__What is expected__: Exactly as written, set down the lines from the top of the entries through the line bearing "Viewport: 1024px width, 663px height.", with every picture left out.
::: Available data
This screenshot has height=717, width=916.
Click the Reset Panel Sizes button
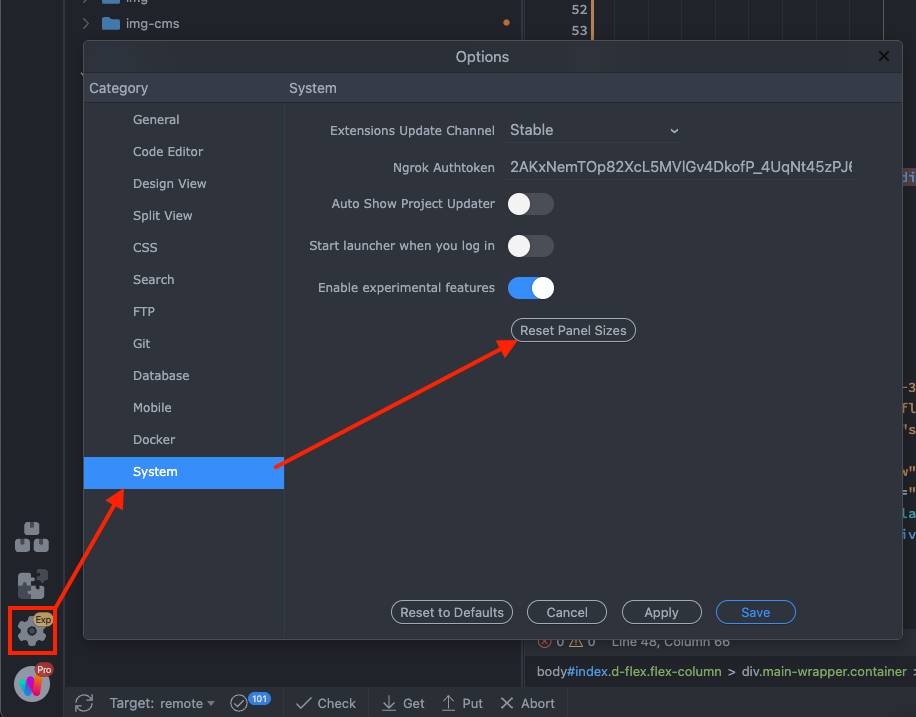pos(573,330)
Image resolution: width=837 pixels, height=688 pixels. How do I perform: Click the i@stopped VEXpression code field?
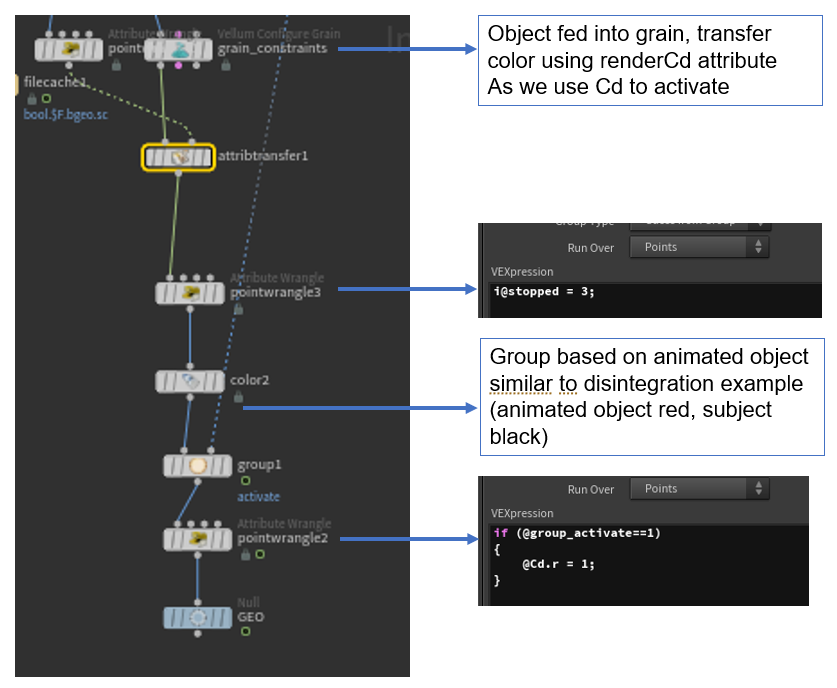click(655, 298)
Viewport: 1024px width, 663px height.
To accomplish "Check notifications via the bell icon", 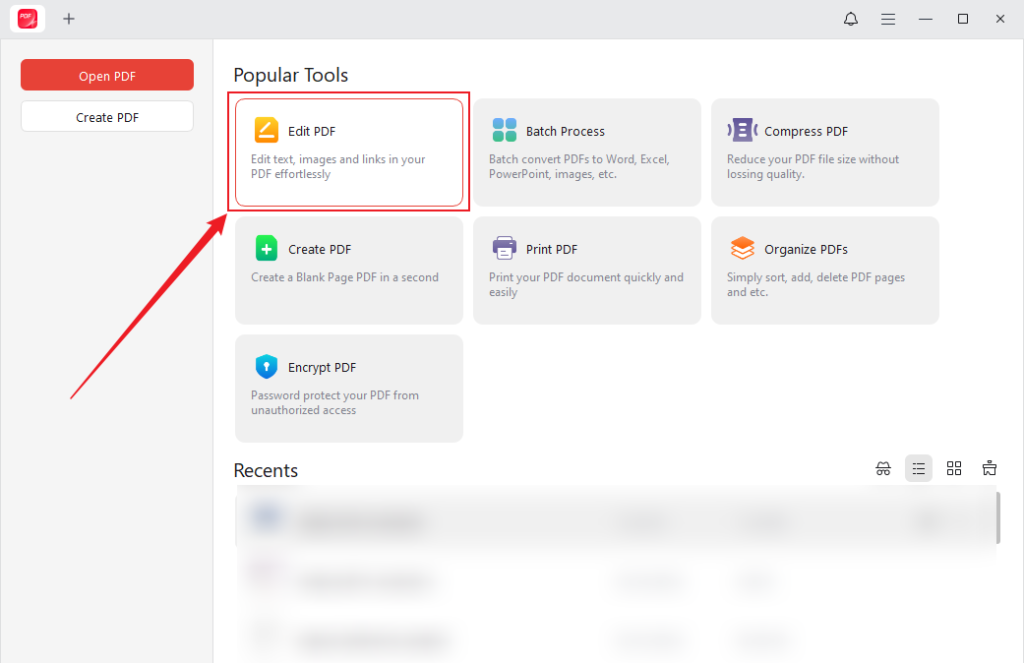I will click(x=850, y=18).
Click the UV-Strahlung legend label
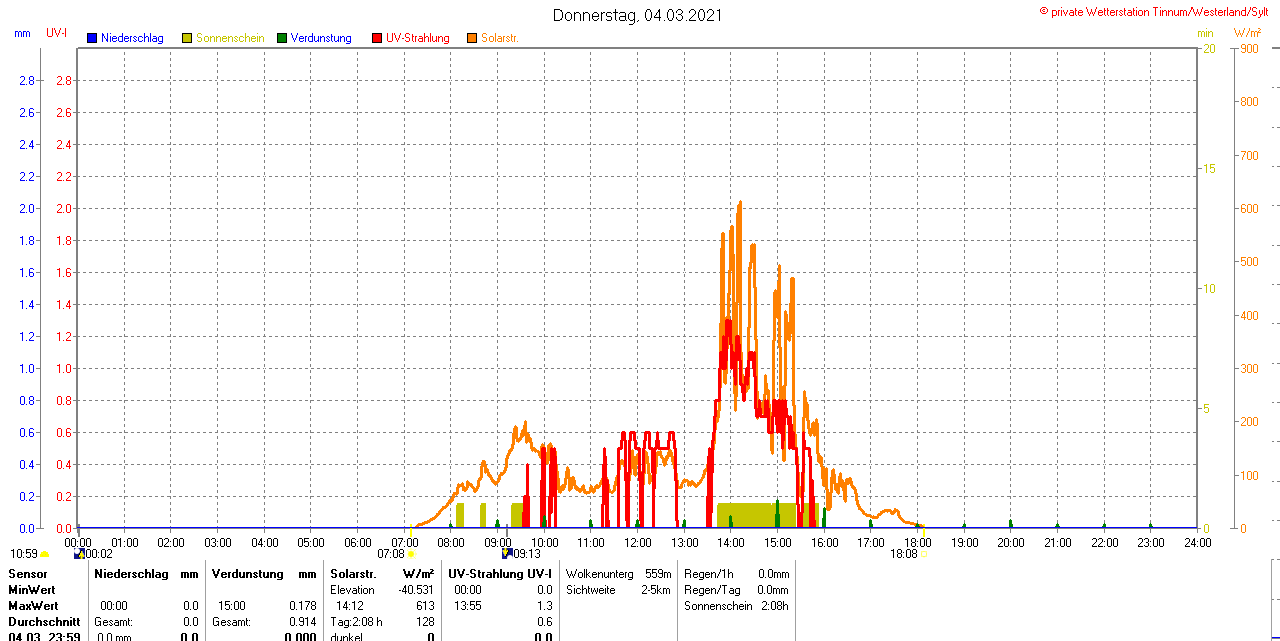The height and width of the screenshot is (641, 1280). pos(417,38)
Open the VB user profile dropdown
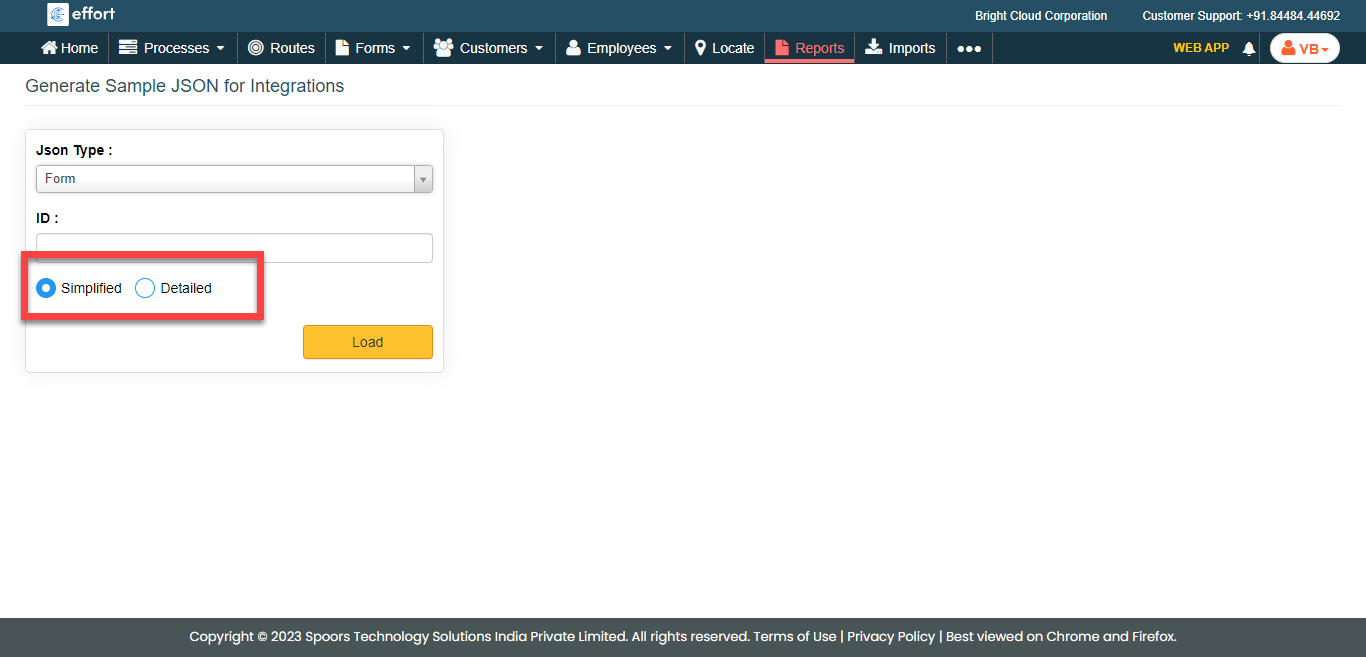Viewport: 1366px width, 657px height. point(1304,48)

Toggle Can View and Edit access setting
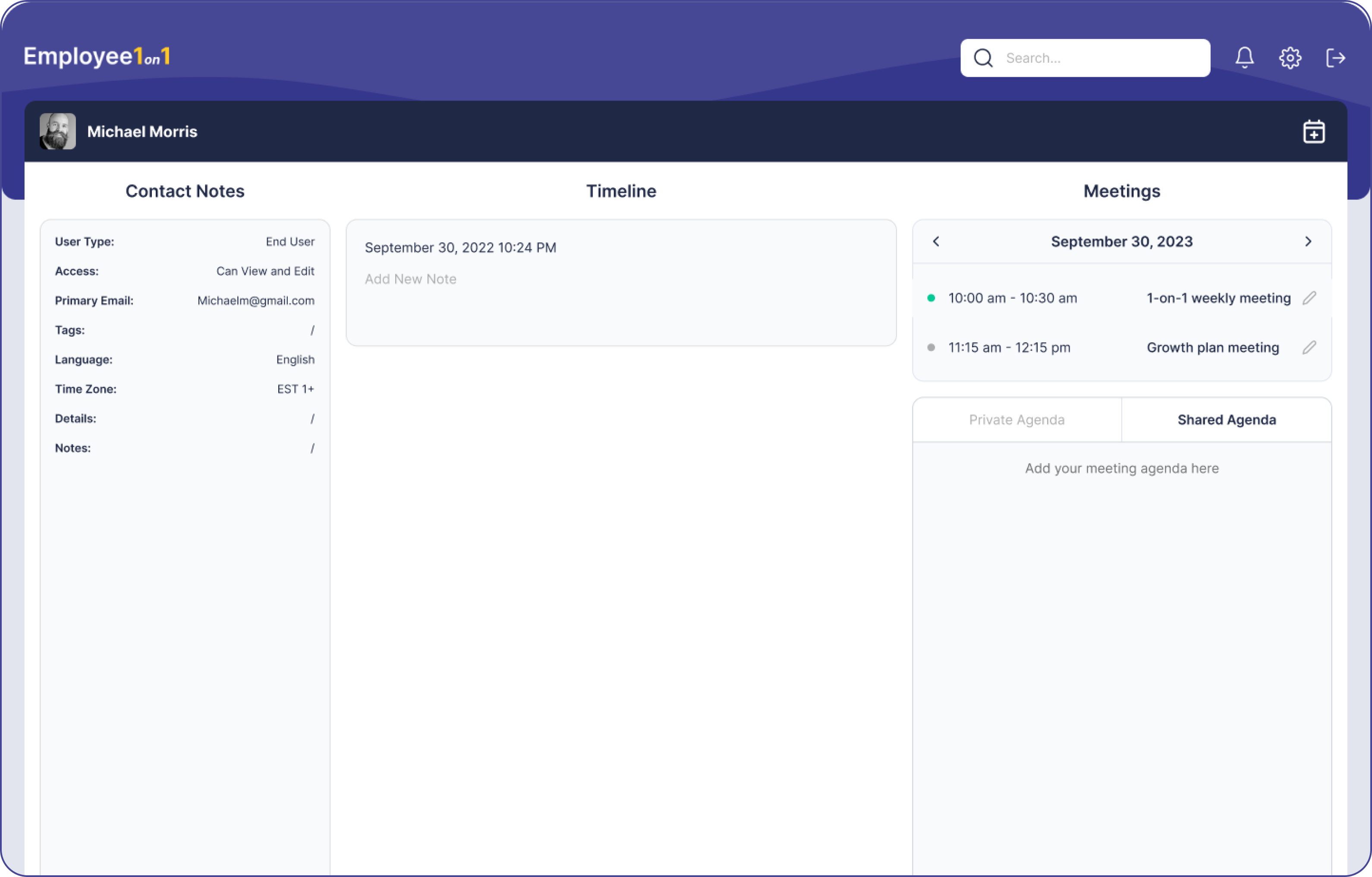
::::::
__Result of the exercise__:
This screenshot has height=717, width=916.
Click the Reset Panel Sizes button
pos(573,330)
Image resolution: width=837 pixels, height=688 pixels. How do I perform: Click the i@stopped VEXpression code field?
click(655, 298)
Viewport: 1024px width, 663px height.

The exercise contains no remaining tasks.